After reading a bunch of agent blogs, submission guidelines, and tweets on the subject of our #queryfails, it occurred to me that most of the complaints can be boiled down to one major offense: querying too early.
It’s not only about holding off until you can give that book an extra polish: writers need to educate themselves about the publishing industry before they try to join it.
Unprofessional gun-jumpers waste agents’ time, frustrate themselves, overstuff the slushpile—or publish inferior and/or under-promoted books, “ending careers practically before they start” according to agent Dorian Karchmar of Writers House.
I know about that ending-a-career-practically-before-it-starts thing. When I was chomping at the bit to publish my first book, I didn’t have a clue that if you publish a book or two but don’t have the sales numbers—something that can be completely out of your control—finding another publisher is close to impossible. I’ve got the calluses on my soul to prove it.
So don’t chomp. Take your time. You may not get a do-over.
Ms. Karchmar says: “Don’t give in to internal and external pressures to try to find an agent before you’ve matured as a writer. The book business is very difficult and not getting any easier; most books that are published don’t sell well.” Her advice? “Write a book that only you could write, and rewrite, rewrite, rewrite.”
Agent Janet Reid goes further. She suggests writing and polishing at least two books before you start the query process: “After you've written your first novel; you wait, write a second, revise, then query.”
And we also need to pay attention to all those agents whose websites post variations on what agent Andrea Hurst says, “publishing is a business. It bears repeating: publishing is a business! And we are professionals.” New writers have to learn to be professionals too.
But Ms. Karchmar is right about those pressures.
You’ve got the EXTERNAL PRESSURE:
• From your mom, who thinks the fact you’ve written 80,000 words of anything is so noteworthy she’s already composed the press releases.
• From your significant other, who wants to know when exactly his/her years of sharing you with that damned manuscript are going to start paying a few bills.
• From your friends, who are getting kind of embarrassed for you, when you keep telling them you’re a writer but have nothing to show for it. How long can it take to write a book anyway? They can type 55 words a minute!
• From your critique group, who are so tired of helping you revise that WIP …AGAIN, they’re screaming “Send it! Away! Immediately!”

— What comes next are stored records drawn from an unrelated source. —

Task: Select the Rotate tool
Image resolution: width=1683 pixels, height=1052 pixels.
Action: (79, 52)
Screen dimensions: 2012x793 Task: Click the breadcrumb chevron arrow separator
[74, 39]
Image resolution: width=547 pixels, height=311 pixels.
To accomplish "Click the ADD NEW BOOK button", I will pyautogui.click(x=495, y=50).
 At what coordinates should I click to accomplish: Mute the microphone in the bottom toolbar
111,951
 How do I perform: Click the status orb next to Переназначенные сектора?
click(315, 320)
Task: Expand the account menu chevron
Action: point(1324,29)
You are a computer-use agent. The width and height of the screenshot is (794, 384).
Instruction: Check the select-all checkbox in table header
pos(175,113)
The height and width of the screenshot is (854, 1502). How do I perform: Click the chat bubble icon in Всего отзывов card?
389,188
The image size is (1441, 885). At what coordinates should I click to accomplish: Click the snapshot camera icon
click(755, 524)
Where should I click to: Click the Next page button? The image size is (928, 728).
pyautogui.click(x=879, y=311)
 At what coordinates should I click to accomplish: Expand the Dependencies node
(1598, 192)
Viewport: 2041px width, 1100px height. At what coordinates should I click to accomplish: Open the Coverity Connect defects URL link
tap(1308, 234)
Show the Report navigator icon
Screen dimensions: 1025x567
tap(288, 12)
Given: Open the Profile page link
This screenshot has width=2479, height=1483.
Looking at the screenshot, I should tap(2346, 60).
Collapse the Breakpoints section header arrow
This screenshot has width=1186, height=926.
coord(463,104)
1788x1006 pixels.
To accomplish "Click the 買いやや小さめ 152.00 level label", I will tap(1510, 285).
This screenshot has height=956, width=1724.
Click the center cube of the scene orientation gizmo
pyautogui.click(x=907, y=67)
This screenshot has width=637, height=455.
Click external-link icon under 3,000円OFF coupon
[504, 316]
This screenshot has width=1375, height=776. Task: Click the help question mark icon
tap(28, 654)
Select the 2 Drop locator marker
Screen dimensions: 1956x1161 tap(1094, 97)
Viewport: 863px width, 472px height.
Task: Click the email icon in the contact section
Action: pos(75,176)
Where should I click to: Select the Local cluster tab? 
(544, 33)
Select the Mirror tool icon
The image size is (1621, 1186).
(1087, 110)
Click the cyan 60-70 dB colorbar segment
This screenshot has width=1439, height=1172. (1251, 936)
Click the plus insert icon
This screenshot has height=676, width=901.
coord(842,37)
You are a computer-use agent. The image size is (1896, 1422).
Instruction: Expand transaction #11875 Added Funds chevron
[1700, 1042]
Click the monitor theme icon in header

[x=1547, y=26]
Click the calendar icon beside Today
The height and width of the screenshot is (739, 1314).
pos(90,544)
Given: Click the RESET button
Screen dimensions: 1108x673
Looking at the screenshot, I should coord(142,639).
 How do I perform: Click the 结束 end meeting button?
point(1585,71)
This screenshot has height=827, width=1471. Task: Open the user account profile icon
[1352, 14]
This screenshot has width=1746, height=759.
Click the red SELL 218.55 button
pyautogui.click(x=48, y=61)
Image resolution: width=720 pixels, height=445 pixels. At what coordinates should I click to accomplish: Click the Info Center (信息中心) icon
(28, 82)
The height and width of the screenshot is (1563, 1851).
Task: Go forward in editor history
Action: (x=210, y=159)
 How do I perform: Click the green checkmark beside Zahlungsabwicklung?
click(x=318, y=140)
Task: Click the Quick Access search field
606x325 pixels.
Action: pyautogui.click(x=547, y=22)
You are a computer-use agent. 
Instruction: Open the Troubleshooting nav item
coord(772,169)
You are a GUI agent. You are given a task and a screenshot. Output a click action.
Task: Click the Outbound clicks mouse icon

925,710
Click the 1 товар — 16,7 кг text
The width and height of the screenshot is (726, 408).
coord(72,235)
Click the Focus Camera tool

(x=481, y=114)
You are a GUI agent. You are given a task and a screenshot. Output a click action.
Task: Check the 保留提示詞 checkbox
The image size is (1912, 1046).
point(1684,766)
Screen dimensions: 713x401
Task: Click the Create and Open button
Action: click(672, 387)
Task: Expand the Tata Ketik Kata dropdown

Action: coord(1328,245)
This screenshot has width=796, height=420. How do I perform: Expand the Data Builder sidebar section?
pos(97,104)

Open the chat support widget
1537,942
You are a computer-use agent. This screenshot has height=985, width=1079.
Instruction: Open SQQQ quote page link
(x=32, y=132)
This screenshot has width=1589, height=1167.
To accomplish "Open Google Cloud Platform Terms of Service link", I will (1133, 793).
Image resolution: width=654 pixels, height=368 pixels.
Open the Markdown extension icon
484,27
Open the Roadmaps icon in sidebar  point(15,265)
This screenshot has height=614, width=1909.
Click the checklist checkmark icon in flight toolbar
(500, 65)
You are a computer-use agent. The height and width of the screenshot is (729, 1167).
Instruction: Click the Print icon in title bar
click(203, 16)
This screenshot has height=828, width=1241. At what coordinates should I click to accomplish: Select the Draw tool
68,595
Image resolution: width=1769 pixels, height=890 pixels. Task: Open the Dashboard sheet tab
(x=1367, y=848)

And the INTERNAL PRESSURE:
• From your battered self-esteem: How many more years can you take those eye-rolls you get every time you tell somebody at a party you’re “pre-published,” and you’re only delivering pizzas until you make it as a writer?
• From artistic insecurity: You won’t REALLY know you have talent unless you’re validated by the industry, right?
• From financial insecurity: It’s tough to pay off the loans for the MFA when the only paying writing gig you’ve had since you got the degree is updating the menu for your brother-in-law’s fish and chips place.
• From your muse, who says: “This is some f*&%ing amazing s#%t, man! The world totally needs this book!” (What? A muse can’t be a stoner dude?)
We’ve heard them all. But the trick is learning to IGNORE THEM. We have to learn to listen instead for that small inner voice when it finally says:
• “I’ve got a couple of polished, print-ready books that will stand up to the snarkiest reviewer.”
• “My ego is enough under control that I’m willing to rewrite again for my agent (even though he’s dead wrong.) Then again for my editor (even though she looks maybe twelve years old and the last book she read probably had pop-ups in it.) And I will not threaten anyone with homicide when they put Fabio on the cover of my prequel to The Great Gatsby.”
• “I’m a professional. I know all about how the publishing industry works and I’m ready to turn out at least a book a year, promote it, and live my life on deadline.”
I can’t say for sure that I’d have a career now if I hadn’t been so eager to send my books out there so soon. I write quirky stuff, and maybe I’d still be sitting here in slushpile hell whether or not I’d jumped at the first publisher who accepted a manuscript.
But I know I’d have had an easier time if I’d held off with those queries and learned more about the business before I dove into it, soul-first.